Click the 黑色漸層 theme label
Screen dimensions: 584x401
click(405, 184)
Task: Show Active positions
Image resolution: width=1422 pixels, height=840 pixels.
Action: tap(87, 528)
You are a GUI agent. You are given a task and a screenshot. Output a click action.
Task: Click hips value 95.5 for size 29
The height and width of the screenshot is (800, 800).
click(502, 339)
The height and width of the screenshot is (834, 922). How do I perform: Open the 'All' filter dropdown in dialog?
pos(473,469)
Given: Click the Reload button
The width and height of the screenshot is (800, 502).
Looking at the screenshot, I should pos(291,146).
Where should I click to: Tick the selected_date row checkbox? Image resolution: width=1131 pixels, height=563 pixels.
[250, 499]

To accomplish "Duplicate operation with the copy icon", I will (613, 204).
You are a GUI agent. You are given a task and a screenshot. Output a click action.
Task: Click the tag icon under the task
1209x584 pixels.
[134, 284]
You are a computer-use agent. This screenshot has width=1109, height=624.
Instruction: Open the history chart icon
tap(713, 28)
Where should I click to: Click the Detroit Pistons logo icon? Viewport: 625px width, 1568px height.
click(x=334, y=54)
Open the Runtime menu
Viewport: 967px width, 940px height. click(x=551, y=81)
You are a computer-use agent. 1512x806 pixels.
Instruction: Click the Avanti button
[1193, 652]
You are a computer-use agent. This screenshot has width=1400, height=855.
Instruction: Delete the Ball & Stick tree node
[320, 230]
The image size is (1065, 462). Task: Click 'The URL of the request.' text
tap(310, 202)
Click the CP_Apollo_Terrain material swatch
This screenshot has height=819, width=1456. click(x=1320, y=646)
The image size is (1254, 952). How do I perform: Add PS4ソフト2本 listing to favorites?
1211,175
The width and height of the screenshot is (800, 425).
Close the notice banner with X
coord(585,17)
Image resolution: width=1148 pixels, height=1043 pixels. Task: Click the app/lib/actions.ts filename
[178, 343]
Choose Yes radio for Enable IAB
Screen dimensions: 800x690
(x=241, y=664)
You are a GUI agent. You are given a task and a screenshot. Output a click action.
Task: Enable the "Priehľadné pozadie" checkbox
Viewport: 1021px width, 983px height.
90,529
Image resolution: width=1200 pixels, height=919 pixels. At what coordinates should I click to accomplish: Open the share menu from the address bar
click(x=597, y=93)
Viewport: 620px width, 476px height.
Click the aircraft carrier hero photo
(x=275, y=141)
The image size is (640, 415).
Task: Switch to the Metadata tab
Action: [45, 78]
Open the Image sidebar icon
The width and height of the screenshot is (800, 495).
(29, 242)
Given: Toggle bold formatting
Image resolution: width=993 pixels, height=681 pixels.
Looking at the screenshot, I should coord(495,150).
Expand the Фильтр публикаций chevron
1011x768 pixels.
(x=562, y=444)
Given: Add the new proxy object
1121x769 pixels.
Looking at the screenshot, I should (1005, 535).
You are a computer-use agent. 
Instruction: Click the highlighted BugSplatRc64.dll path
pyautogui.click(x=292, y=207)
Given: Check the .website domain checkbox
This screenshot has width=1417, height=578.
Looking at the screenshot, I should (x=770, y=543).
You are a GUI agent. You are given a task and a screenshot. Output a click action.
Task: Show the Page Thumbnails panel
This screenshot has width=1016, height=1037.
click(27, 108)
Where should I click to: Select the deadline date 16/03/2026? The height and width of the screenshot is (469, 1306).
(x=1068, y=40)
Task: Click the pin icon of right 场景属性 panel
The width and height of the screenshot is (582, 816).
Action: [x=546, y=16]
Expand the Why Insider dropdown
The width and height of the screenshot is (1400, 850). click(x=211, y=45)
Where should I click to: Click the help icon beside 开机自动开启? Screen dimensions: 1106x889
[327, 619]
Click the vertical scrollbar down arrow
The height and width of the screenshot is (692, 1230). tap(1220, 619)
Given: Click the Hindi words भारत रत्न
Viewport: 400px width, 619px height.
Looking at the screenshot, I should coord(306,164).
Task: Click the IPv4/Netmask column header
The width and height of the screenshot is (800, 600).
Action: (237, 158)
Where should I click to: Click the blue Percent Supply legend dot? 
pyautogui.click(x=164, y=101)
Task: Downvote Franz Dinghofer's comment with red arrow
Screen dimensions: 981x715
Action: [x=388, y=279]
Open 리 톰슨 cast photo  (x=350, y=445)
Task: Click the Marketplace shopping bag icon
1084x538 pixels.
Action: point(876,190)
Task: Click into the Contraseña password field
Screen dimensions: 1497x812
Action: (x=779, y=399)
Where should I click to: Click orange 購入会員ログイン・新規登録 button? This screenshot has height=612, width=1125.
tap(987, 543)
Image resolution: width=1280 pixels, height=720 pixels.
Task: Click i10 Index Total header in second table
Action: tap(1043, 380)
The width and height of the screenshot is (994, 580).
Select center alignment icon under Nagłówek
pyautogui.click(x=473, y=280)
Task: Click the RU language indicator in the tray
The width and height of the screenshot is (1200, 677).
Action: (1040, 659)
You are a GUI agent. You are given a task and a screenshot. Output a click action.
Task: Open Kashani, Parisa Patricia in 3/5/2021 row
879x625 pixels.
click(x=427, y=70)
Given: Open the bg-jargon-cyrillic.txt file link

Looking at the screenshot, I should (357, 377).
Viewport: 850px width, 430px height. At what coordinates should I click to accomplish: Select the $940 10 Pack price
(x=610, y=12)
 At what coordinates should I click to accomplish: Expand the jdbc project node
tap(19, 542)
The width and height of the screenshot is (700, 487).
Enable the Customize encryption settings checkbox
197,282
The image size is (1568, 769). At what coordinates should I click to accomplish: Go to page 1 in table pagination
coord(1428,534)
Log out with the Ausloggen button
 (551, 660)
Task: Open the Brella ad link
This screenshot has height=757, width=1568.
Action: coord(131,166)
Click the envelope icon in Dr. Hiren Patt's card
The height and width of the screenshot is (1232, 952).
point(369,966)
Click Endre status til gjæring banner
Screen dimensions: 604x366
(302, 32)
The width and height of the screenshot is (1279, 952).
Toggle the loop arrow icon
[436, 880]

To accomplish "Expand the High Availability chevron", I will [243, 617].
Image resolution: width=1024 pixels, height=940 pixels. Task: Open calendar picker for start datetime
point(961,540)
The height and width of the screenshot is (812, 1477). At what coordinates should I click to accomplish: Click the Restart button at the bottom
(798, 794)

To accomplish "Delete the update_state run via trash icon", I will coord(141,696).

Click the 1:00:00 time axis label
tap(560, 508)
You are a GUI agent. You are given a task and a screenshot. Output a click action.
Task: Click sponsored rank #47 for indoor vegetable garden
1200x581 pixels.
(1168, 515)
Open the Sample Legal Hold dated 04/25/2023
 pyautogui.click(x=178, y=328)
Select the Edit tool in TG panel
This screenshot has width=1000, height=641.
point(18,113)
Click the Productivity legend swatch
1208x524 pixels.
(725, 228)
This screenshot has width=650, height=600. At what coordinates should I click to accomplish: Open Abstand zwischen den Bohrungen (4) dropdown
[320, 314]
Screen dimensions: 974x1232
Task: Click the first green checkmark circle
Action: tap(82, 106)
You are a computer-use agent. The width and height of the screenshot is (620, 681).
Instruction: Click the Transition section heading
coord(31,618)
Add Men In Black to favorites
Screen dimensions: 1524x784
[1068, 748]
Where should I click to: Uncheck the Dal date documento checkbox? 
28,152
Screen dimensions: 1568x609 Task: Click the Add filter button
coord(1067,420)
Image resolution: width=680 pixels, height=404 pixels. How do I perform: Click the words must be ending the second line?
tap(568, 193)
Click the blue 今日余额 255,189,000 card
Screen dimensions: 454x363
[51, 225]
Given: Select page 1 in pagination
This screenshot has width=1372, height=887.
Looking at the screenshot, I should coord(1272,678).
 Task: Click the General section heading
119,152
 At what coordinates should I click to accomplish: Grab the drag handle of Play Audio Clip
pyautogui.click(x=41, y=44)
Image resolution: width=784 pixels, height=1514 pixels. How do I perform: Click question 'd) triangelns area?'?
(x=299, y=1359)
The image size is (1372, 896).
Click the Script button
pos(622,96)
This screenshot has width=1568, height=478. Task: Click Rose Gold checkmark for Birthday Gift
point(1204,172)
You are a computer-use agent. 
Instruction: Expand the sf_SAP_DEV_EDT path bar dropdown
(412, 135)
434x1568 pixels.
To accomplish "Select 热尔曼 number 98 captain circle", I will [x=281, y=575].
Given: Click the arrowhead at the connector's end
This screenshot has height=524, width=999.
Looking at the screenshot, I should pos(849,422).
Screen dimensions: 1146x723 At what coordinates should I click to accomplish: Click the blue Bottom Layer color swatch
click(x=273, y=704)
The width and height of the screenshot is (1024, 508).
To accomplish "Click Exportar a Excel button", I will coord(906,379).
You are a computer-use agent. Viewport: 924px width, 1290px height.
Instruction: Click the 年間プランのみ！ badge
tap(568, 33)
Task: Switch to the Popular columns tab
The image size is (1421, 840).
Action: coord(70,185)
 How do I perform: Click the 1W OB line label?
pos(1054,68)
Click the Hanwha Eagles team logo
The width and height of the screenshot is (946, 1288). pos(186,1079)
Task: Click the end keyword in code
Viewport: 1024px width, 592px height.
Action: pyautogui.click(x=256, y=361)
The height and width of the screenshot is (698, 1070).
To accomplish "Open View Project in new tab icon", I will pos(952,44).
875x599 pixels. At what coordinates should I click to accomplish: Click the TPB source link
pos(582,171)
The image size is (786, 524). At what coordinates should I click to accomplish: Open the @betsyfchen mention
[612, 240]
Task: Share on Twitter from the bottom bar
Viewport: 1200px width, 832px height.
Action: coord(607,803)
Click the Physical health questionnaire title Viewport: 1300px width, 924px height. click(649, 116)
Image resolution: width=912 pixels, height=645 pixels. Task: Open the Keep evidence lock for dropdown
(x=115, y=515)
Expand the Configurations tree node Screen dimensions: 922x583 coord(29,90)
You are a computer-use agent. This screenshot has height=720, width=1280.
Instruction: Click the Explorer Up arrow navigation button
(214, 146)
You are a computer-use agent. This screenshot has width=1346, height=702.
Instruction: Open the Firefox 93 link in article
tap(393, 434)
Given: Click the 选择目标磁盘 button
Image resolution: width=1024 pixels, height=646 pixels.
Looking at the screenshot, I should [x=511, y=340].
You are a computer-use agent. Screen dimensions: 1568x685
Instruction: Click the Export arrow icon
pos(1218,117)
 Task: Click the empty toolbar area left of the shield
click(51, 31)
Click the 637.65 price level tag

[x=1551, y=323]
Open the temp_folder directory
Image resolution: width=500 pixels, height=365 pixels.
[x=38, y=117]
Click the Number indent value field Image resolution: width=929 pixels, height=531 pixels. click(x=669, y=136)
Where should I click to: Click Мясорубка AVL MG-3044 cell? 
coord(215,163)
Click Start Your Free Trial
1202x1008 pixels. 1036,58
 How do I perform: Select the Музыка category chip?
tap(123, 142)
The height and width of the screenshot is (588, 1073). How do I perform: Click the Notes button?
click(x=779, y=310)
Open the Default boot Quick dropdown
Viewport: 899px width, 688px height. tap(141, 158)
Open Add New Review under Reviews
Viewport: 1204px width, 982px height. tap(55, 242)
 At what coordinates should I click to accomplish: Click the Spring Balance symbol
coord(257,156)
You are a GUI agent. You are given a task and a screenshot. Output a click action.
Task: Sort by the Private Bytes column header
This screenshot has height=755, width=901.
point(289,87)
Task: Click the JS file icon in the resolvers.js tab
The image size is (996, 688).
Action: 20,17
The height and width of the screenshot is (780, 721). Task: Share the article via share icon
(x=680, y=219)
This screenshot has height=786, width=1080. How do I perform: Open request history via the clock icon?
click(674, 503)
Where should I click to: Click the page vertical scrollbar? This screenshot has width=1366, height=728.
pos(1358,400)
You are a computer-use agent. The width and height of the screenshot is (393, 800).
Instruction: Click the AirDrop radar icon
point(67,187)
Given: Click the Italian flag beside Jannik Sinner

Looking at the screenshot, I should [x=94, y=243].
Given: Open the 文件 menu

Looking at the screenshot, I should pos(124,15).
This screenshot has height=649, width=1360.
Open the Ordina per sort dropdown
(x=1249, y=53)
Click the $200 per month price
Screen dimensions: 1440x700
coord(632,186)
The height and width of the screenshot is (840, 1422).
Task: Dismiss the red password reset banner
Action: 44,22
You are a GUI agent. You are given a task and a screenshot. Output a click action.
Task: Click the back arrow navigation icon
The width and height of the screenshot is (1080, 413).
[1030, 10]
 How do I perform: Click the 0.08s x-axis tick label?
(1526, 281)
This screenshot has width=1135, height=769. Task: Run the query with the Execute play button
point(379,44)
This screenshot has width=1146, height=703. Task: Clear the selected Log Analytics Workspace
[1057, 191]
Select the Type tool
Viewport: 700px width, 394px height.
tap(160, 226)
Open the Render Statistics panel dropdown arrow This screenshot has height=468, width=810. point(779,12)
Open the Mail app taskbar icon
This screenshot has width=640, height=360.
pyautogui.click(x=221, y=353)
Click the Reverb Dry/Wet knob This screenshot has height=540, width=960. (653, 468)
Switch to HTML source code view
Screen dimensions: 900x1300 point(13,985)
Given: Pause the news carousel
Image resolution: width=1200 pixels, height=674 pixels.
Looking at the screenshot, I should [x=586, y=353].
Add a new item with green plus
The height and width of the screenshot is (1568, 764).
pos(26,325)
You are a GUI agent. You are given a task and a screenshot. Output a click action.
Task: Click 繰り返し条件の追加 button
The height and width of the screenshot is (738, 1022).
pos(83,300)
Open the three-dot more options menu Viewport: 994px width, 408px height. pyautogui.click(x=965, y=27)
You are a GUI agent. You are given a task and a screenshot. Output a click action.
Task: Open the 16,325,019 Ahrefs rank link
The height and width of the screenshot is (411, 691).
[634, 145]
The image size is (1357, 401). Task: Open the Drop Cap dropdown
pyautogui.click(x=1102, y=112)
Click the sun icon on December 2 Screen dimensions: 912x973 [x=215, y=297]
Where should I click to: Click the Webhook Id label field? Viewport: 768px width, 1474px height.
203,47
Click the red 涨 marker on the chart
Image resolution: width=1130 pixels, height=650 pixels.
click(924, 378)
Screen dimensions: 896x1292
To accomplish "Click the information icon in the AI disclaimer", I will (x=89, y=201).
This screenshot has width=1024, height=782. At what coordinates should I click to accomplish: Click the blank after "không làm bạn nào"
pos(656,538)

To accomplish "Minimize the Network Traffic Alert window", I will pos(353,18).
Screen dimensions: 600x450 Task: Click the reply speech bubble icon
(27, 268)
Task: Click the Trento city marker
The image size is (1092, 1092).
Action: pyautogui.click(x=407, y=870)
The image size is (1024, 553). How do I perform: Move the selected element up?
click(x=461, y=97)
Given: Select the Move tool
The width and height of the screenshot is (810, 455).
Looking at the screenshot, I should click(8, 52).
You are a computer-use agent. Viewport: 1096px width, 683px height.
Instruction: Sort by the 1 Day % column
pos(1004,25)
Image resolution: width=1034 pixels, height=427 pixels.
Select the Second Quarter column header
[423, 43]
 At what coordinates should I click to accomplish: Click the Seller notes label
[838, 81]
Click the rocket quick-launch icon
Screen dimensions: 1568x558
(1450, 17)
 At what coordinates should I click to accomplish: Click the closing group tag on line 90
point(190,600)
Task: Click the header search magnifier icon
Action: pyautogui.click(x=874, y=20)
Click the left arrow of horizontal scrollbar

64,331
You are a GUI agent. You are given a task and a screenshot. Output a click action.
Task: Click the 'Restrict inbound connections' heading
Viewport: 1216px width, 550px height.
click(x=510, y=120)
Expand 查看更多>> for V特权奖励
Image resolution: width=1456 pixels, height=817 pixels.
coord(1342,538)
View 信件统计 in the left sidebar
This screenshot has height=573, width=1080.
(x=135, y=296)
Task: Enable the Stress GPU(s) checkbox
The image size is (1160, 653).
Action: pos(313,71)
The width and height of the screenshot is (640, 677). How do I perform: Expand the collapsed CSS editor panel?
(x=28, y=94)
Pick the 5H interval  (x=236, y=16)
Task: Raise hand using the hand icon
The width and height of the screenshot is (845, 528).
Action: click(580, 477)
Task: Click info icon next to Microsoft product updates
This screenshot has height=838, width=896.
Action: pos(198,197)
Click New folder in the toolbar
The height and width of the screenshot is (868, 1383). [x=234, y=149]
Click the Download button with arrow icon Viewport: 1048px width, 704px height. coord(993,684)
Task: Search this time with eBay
———
PROMPT: In the entries above, find lines with "computer" and copy each.

ANSWER TO THIS EXERCISE:
You are a computer-use agent. This screenshot has width=1109, height=624.
You are a computer-use agent. 1512x806 pixels.
You are a computer-use agent. This screenshot has width=1400, height=855.
You are a computer-use agent. 
You are a computer-use agent. The width and height of the screenshot is (620, 681).
You are a computer-use agent. 
You are a computer-use agent. Viewport: 924px width, 1290px height.
You are a computer-use agent. This screenshot has height=720, width=1280.
You are a computer-use agent. This screenshot has width=1346, height=702.
You are a computer-use agent. Screen dimensions: 1568x685
You are a computer-use agent. The width and height of the screenshot is (393, 800).
You are a computer-use agent. Viewport: 1096px width, 683px height.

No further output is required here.